These words are not only similar orthographically, but bear some kind of other relationship too.
It’s sometimes necessary to apply the latter to the outcome of the former.
For me this ‘sometimes’ was even more frequent during my work on Ara’s Tale through the last days.
With a lot of iterations, tries and errors I managed to finalize the first 3 shots of this short. And when I say finalize, that doesn’t mean that they are never to be touched again, but that these shots are very near to the that version, I will call final ( in some not too distant future I hope …).
Even though very exhausting, I deem these last days as very valuable as learning experience in the area of lighting, render layer organization and finally compositing.
Each of these shots had its own unique difficulties and I had to discover them all and had to find solutions and sometimes workarounds for them.

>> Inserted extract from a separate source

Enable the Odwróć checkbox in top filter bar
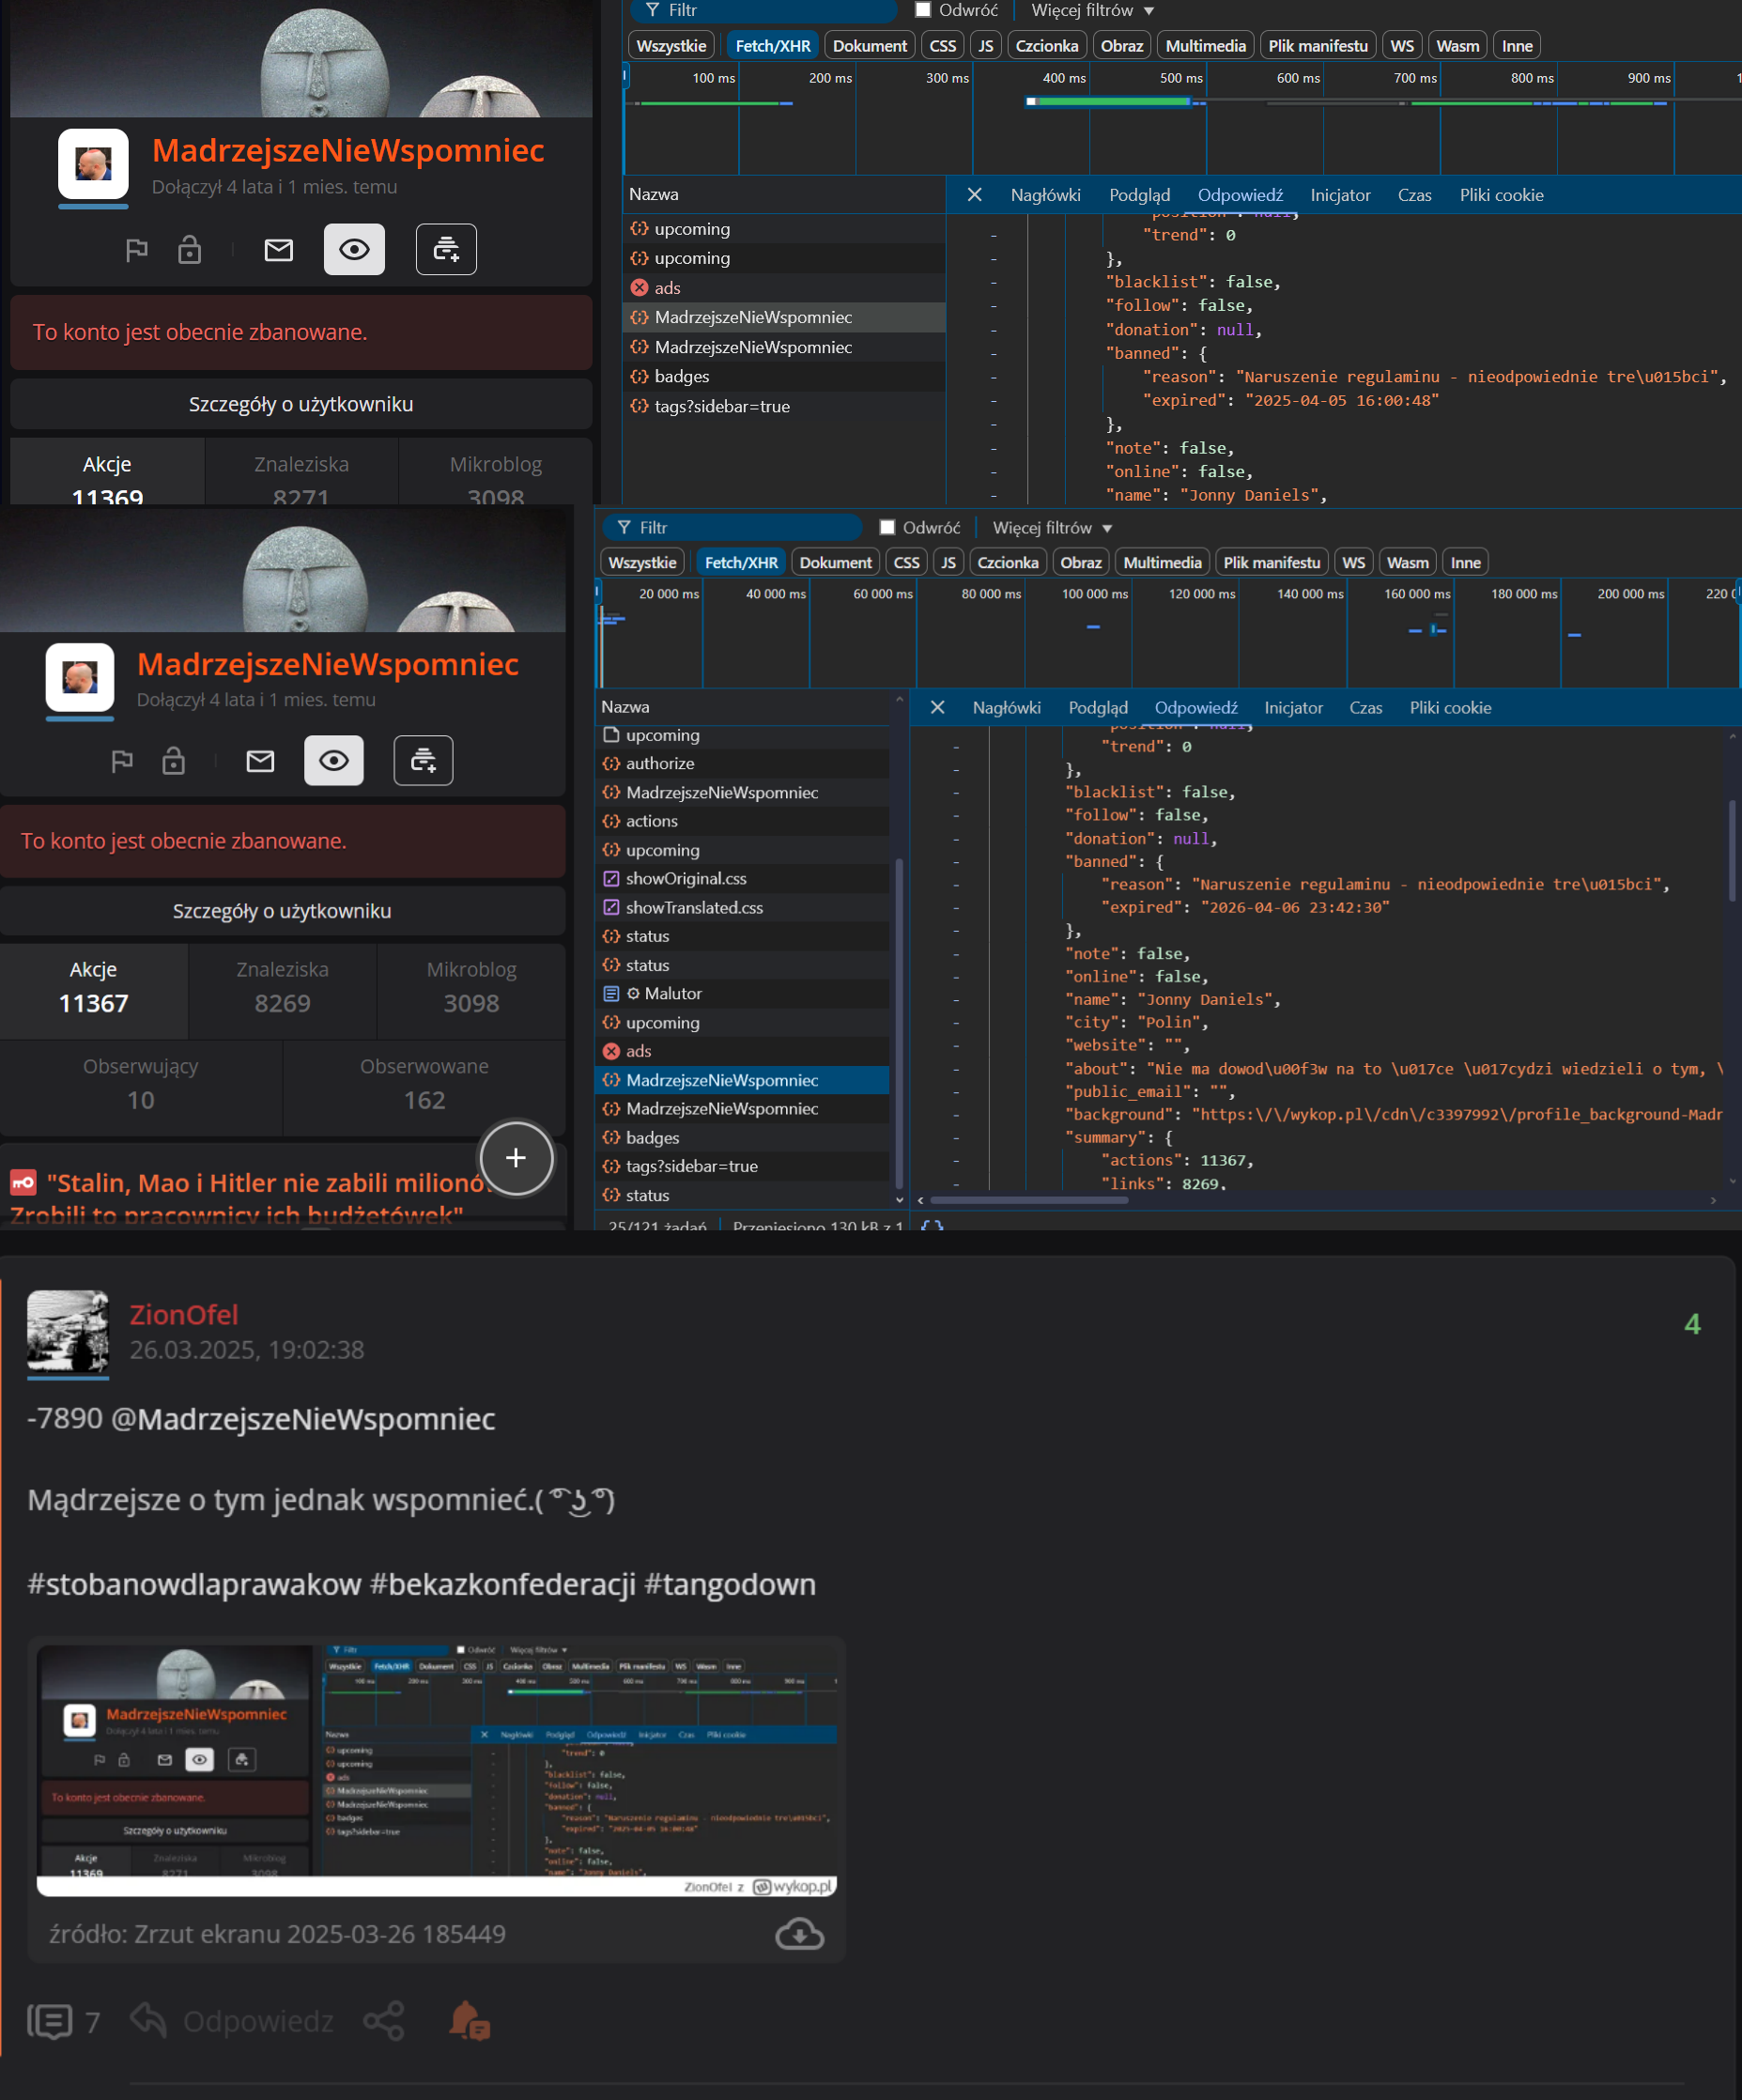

Some of the problems encountered with the first shot ( the cage closeup) I already discussed in my previous posts, so I won’t go into any detail here.
Shot 2
For shot 2 I have a long shot where Ara walks across the bridge. It is night and yet I want to be able to see the environment. It turned out, that for these long shots it won’t be necessary to use SSS and thus hugely simplify the render setup. The most work here was to find a proper balance between Ara and the environment and to give everything a convincing depth. During my first tests I always got a – what I call – studio look, where you just didn’t buy that this shot is actually taking place in the open. Its still there but much better now.
An interesting problem surfaced with my kind of workflow I am using here.
I usually setup the lights and renderlayers and render 3 to 4 shots covering the whole shot sequence. I render these shots with 50% of the final resolution. If everything works ok, I turn on my render server and create a 50% resolution raw render sequence and feed it through the compositing network. With this I see the first time the animated result and can easily spot discontinuities in light and colors. These can be fixed, sometimes with animated values for the various control parameters.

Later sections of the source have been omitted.